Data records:
============

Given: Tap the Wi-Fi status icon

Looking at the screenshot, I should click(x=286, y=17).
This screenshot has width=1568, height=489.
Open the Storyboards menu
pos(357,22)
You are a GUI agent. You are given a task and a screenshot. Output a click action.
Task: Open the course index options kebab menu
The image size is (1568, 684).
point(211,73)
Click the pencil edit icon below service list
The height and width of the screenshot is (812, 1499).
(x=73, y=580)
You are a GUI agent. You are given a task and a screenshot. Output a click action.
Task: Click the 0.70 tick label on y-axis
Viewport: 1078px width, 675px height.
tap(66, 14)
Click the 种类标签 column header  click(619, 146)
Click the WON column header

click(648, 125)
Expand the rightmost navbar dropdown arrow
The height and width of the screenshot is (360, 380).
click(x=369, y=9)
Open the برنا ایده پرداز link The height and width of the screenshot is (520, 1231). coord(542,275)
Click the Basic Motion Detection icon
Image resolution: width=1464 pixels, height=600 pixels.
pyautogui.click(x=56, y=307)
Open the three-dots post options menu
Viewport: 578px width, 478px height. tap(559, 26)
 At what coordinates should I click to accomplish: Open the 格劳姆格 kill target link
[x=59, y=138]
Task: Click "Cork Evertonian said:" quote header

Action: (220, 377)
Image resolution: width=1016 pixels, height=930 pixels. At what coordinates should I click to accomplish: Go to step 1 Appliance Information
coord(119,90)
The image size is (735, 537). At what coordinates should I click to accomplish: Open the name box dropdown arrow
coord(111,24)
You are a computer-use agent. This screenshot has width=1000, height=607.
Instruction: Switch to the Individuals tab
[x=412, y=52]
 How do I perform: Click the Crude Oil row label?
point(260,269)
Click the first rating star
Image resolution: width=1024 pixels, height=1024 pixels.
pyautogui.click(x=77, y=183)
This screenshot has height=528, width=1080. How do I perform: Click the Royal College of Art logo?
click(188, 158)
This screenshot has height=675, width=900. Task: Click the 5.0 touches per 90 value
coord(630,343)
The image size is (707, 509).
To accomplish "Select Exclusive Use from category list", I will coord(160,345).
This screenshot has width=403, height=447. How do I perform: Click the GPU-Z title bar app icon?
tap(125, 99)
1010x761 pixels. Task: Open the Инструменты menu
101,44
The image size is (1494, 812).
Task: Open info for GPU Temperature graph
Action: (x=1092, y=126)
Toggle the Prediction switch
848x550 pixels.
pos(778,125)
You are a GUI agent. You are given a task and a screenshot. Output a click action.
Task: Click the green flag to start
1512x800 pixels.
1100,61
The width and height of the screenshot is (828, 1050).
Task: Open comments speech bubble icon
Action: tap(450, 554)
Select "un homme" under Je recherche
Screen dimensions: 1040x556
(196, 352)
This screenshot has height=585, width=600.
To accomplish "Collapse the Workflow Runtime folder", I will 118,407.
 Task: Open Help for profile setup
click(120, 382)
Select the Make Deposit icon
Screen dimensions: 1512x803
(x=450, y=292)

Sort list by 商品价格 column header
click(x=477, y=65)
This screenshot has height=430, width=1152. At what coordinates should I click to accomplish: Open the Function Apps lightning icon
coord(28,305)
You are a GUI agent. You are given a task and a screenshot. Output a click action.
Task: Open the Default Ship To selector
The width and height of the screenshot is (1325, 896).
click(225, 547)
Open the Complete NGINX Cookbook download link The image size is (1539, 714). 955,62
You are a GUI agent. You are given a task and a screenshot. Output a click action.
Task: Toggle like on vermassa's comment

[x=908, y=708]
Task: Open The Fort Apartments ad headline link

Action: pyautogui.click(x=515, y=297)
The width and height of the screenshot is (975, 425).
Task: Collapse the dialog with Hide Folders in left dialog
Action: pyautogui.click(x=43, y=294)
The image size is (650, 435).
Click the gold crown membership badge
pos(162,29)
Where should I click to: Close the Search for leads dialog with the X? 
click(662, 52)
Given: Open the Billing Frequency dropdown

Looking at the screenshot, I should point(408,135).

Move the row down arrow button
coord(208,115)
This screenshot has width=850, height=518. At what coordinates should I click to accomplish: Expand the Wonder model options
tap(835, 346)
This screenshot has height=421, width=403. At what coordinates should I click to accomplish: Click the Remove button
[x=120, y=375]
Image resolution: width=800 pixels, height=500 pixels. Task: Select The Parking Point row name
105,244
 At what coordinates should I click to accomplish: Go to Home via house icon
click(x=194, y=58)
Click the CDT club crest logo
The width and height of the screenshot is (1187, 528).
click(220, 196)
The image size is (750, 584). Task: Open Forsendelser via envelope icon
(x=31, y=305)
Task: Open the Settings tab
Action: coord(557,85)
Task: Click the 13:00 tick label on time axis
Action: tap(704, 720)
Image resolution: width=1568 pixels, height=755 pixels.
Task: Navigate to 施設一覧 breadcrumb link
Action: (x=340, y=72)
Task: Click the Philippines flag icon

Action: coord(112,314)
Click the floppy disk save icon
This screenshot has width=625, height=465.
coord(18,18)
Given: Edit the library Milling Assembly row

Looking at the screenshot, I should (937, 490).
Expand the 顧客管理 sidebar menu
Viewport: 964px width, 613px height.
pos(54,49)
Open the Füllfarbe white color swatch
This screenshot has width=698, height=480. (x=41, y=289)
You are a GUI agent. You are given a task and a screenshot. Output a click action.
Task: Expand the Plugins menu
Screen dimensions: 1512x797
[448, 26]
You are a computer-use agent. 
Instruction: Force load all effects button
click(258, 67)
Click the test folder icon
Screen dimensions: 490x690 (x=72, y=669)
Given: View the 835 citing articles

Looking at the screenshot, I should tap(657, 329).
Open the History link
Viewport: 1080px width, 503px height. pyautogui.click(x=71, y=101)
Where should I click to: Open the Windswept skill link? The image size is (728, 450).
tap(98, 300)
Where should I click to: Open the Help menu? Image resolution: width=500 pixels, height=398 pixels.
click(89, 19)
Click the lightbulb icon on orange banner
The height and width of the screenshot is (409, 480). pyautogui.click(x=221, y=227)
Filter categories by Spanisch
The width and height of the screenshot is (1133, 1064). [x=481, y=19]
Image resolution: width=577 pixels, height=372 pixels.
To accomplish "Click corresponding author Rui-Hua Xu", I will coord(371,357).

============

Say how many lines in the records include the string "will", giving the figure by itself.

### Written solution
3